TEXTO FORNECIDO –
* * * * *

Num par de passagens saudosistas, num discurso que serviu principalmente para atacar o Ocidente, Putin lamentou o fim da União Soviética – “destruíram a nossa grande pátria (…), mas já não importa, a União Soviética já não existe, o passado não importa” – para sublinhar o nascimento de uma nova Rússia.

“Por detrás da escolha de milhões de habitantes está uma ligação espiritual que foi transferida de avós para netos”, disse, sobre a anexação e o resultado dos pretensos referendos. Este é um “sentimento que ninguém poderá destruir” dentro das “pessoas separadas da sua pátria”.

Sobre o período que se seguiu à queda da URSS, lembra-se que o “Ocidente contava que a Rússia nunca se ia recuperar. Quase aconteceu. Os anos 90 foram de fome e frio”. “Chamavam-nos amigos e parceiros, mas éramos colónias”, disse Putin. “De forma cínica, chamam-nos aliados.”

Ataque aos EUA

A maior parte do discurso de Putin serviu para traçar uma fronteira entre o Ocidente (os outros) e a Rússia (nós). E o principal alvo, tal como nos tempos da Guerra Fria, foram os EUA. “As elites norte-americanas estão a aproveitar a tragédia destas pessoas para destruir a soberania nacional”, atira.

“A ditadura nos EUA é baseada no direito da força”, afirma. “Na mira encontram-se todos, incluindo vizinhos próximos, antigos membros da URSS”, disse, recordando, uma vez mais, os tempos da União Soviética.

Noutros pontos do discurso, alarga o espectro e atira contra os países anglo-saxónicos. É o que faz, por exemplo, quando se refere às fugas encontradas nos gasodutos Nord Stream. “Os anglo-saxónicos passaram às sabotagens”, alega, “destruindo a estrutura energética” da Europa. “Quem beneficia é quem fez.”

* * * * *

PARTES DO EXERCÍCIO –
A: No texto sobre o discurso de Putin, como é que ele descreveu os anos 90?
B: Resume em duas frases o texto sobre o discurso de Putin.
C: Prossegue o texto sobre o discurso de Putin a partir do ponto em que termina.

EXCERTO DOS DADOS –
* * * * *

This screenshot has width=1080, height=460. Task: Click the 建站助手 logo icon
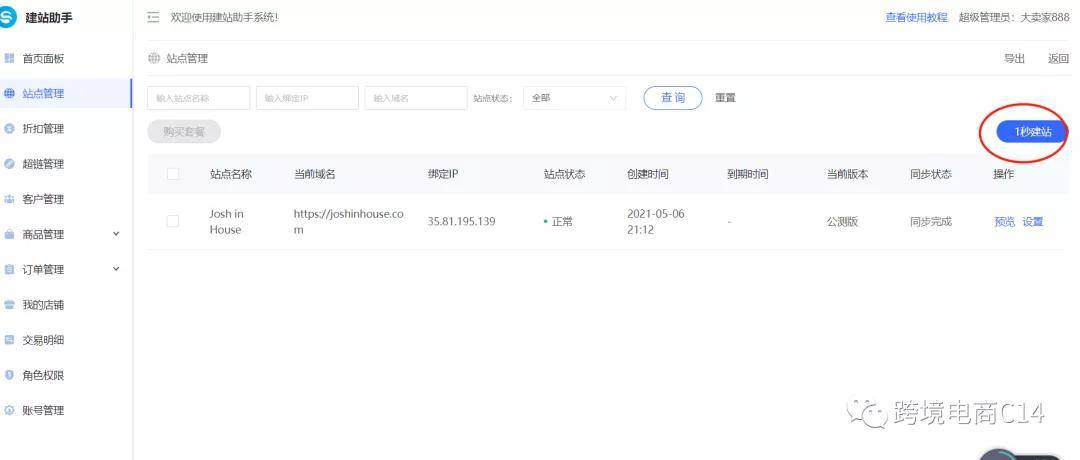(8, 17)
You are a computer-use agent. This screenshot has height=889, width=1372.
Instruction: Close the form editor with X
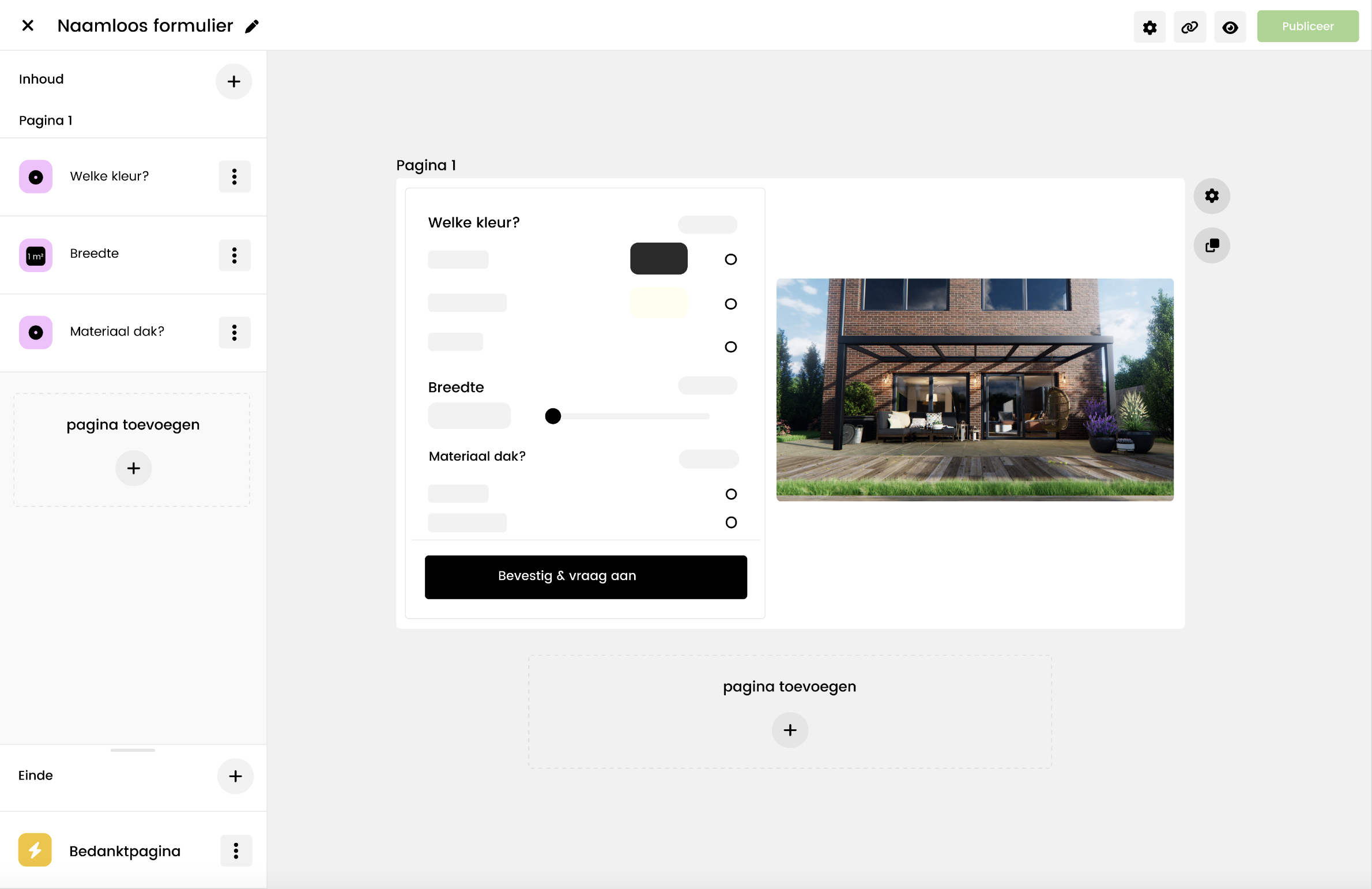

* * * * *

RESULTADOS DO EXERCÍCIO –
A: Como anos de fome e frio.

B: Num discurso que serviu sobretudo para atacar o Ocidente, Putin lamentou o fim da União Soviética e atribuiu o resultado dos pretensos referendos de anexação a uma ligação espiritual transmitida de avós para netos. Apontou os EUA como principal alvo, acusando as elites norte-americanas de destruir a soberania nacional, e atribuiu aos países anglo-saxónicos sabotagens ao referir-se às fugas nos gasodutos Nord Stream.

C:
… e a todos os países ocidentais

Não são apenas os norte-americanos que estão na mira do discurso de Putin, que tratou de estabelecer uma linha que o separa da elite ocidental “neocolonial” – e chegou mesmo a recordar o mercado de escravos e as guerras do ópio como argumento para dizer que “o que eles faziam era exterminar etnias inteiras”. “Isso é contra a própria natureza humana”.

O Ocidente “não estava preparado” para a guerra, estava demasiado “autoconfiante”, alegou o líder russo, que deixou uma mensagem para as nações europeias: “Não é possível alimentar pessoas com notas de euros e dólares”. “Os políticos da Europa agora têm de convencer os seus cidadãos a comerem menos”, continuou. A “Rússia é acusada de tudo, mas é mentira.”

E fala em “russofobia”

Depois de alegar que os países ocidentais “estão a discriminar e a segregar os povos, a separar entre uma primeira e uma segunda classe”, Putin refere a “russofobia” que impera no Ocidente.

A Rússia é “histórica” e “milenar”, com um “povo, língua e cultura que não podem ser riscados da página da História”. Fala ainda da “ideologia de género” e pergunta: “É isto que queremos para as nossas crianças?” “A ditadura ocidental vai contra todas as sociedades”, afirma. “Temos de proteger-nos contra experiências monstruosas que visam danificar a mente e a alma.”